BEGIN Data for processing

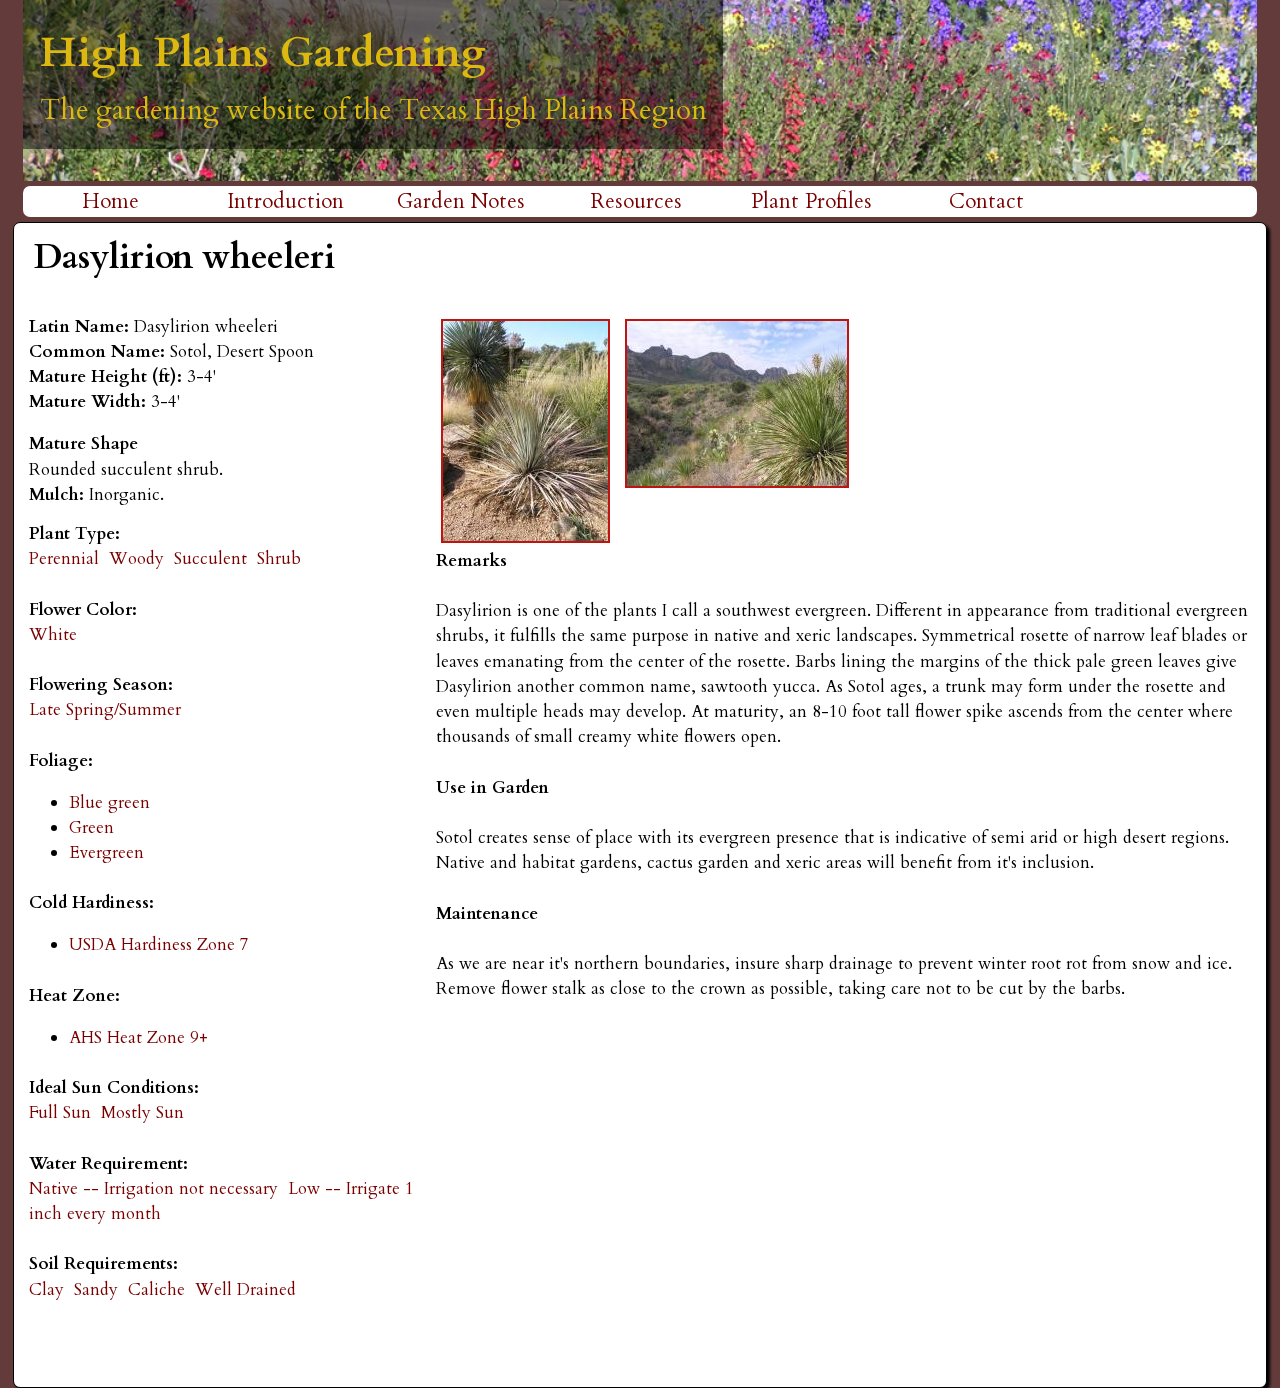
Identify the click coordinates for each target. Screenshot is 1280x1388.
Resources (636, 201)
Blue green (109, 802)
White (53, 634)
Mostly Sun (142, 1112)
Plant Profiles (811, 201)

END Data for processing

_Activity_: Please retype every record exactly, leaving the pictures out.

_Solution_:
Identify the click coordinates for each target. Screenshot is 1280x1388.
Resources (636, 201)
Blue green (109, 802)
White (53, 634)
Mostly Sun (142, 1112)
Plant Profiles (811, 201)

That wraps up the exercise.